I might have guessed. Like all good man-haters, Nancy Carmichael had put on blue jeans. "With an Aran sweater, oyster-colored." On top of which she had put on her skidoo boots and her three-thousand-dollar designer coonskin coat.
"Then what happened?"
"That was our part of the exercise completed. Rachael and I left the cabin and walked out front. We were picked up there by another car. A man was driving."
"What did he look like?"
She shrugged. "It was hard to see, there was almost no light. I would have said he was under thirty and not very big or very heavy. But he had a wool hat on and I couldn't see much of his face or hair color or anything."
He might have been one of the three men at the Tavern. I stopped and counted bodies. If Nighswander was part of this, then I had three men against me-two now, with him handcuffed to the log box, as well as the two surviving C.L.A.W. people, Margaret and Rachael. That meant a minimum of four. Three of them had gone with Nancy Carmichael across the ice. That left one wild card somewhere. I wondered where. I needed help, that much was certain.
"Where did he drive you?"
She frowned. It was her first artificial gesture. It looked the kind of move she made when men asked her to do things she wasn't crazy about. "We went back down the highway, the way we'd been, and past Murphy's Harbour."
"You're sure of that?"
"Positive. Rachael pointed out the Toyota. It was where I'd left it, and we all laughed."
"And you stopped where?"
It was as I had begun to guess. There's a provincial campground just south of the turn-off. They had driven there and pulled into the parking lot.

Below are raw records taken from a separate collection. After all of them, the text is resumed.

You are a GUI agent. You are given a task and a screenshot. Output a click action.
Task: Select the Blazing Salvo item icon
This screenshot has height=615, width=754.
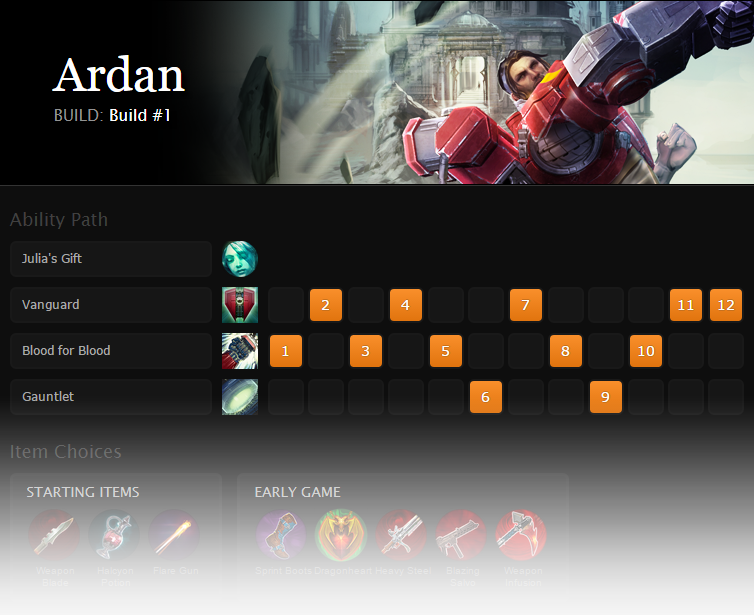click(461, 535)
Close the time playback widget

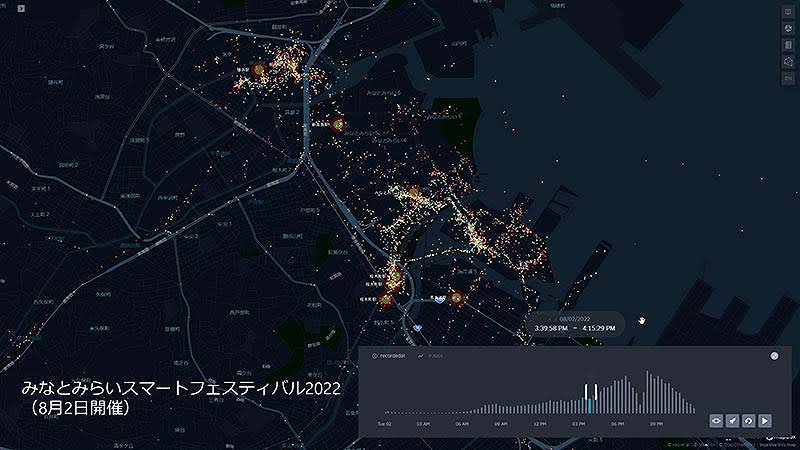point(774,356)
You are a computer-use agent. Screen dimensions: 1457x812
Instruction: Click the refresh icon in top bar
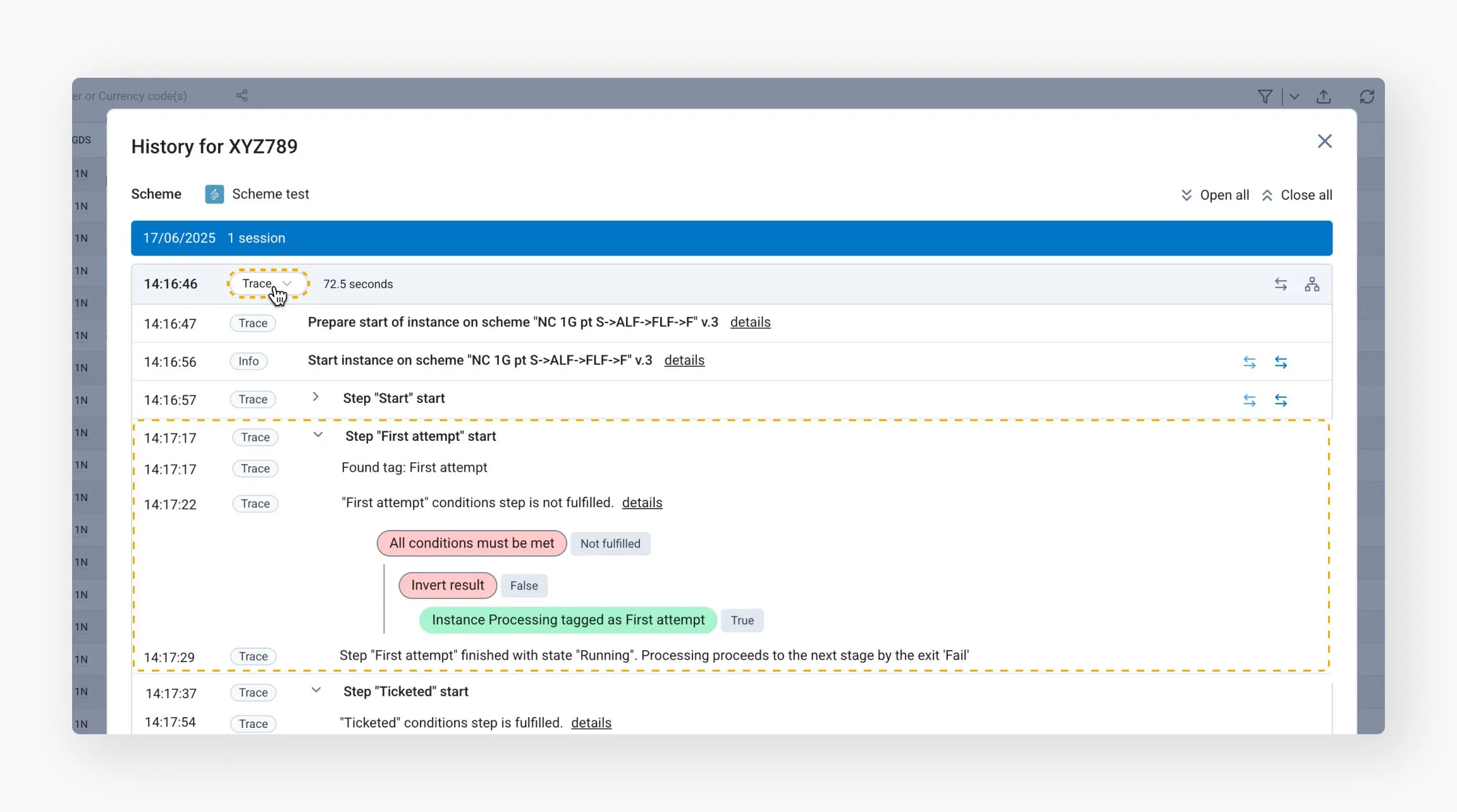pyautogui.click(x=1367, y=96)
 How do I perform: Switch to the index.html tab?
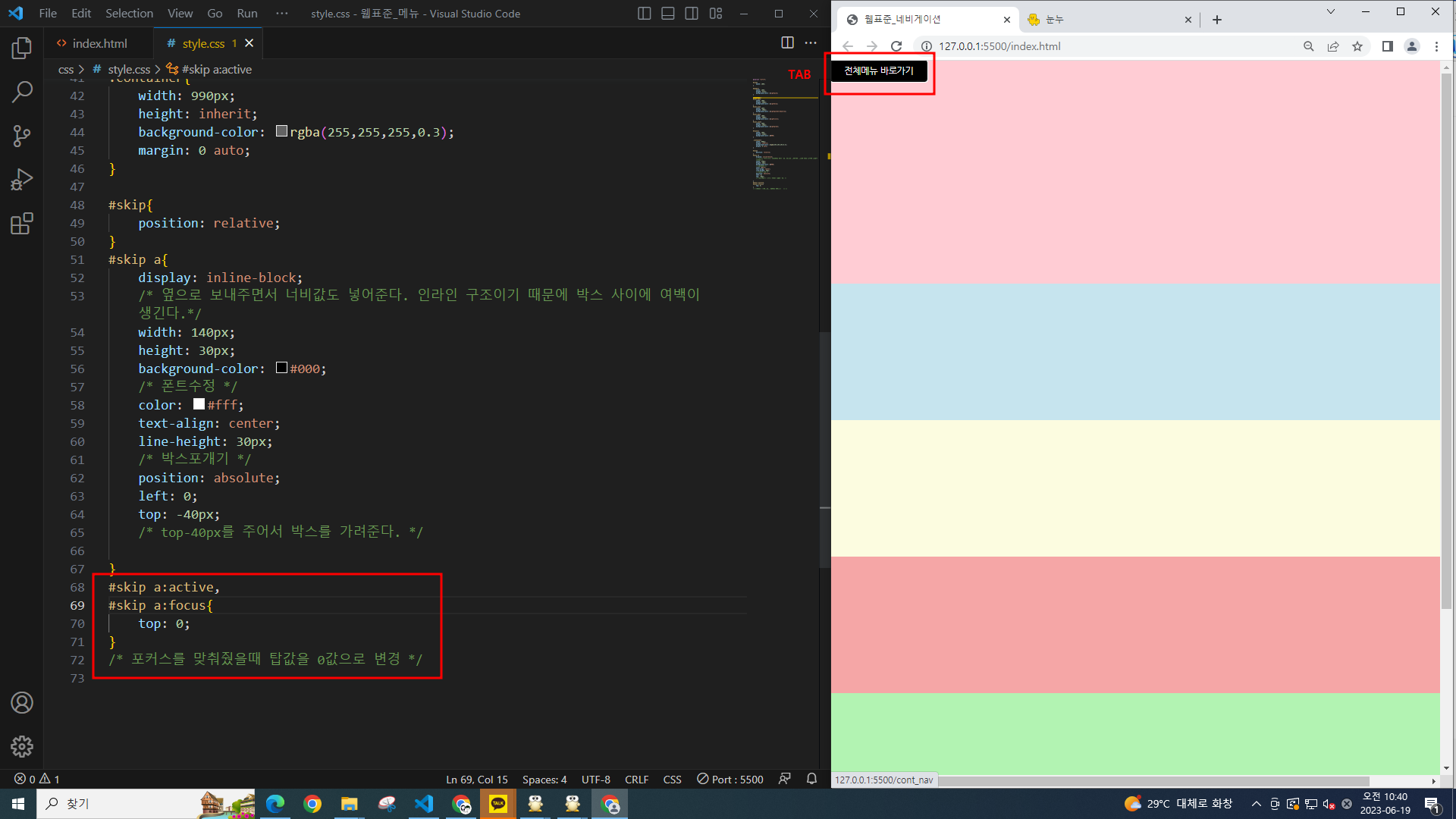pos(99,43)
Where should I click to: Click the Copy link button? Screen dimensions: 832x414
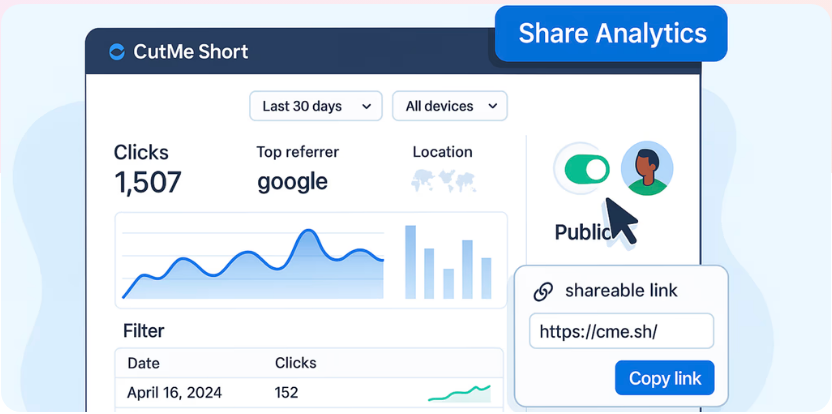click(665, 379)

"The car got stuck but the driver called it some bad names and managed to get through the snow and into the center."
"What happened then."
"There were two snowmobiles there. Somebody had taken them off a trailer."
"How do you know?" If she were right, the trailer might still be there, perhaps with a license plate on it that would lead me into the middle of this tangle instead of bouncing around the edges.
"Just observation. It had gone, but I could see where it had been driven away. Like, you know, there were two sets of tire tracks-the car, and then the trailer tracks smaller and over the top."
"You're very observant, noticing something like that." I kept my voice neutral. The comment could have been either a compliment or a sneer. She took it as a compliment. I was beginning to like her better than the other C.L.A.W. member.
"Wasn't I, though? The thing was, nobody was there for a couple of minutes. We wondered whether to stay in the car or look around. I was looking for footprints to see if anybody had been there recently."
"And had they?"
"Yes. Margaret was there. She was sheltering in the privy but she came out when she saw we'd come."
"You're sure it was Margaret?"
"Oh yes. She was all dressed up in a skidoo suit and red ski mask but I could tell it was her. There's a big street light in the middle of the lot. You know."
I plodded on through the story, taking her back over parts she didn't remember the first time. It took ten or fifteen minutes, and by the end I knew that the three women had been joined by Nancy and a man on another snow machine. The car took off then, back north toward the Murphy's Harbour cutoff. The man who had brought Nancy back took the driver aside first and talked to him and then came back to the women. My new prisoner, whose name was Freda, "Freddie" to the cell members of C.L.A.W., had taken one machine with Nancy on the back. They had followed the other two across country, over the frozen marsh and through the woods to the shelter I had found earlier. The other three people had left them there for half an hour and then returned and led them on across the lake to the ice huts. At that point they had stopped and undressed Freddie and left her. She did not know why, but I was becoming certain that it had been solely to prevent my catching up with them. They had seen my lights behind them. None of it was much help. I thanked her anyway and said, "I'm going to have to lock you up, along with your friend from the dance. It's no fun, but it's safer than that ice hut."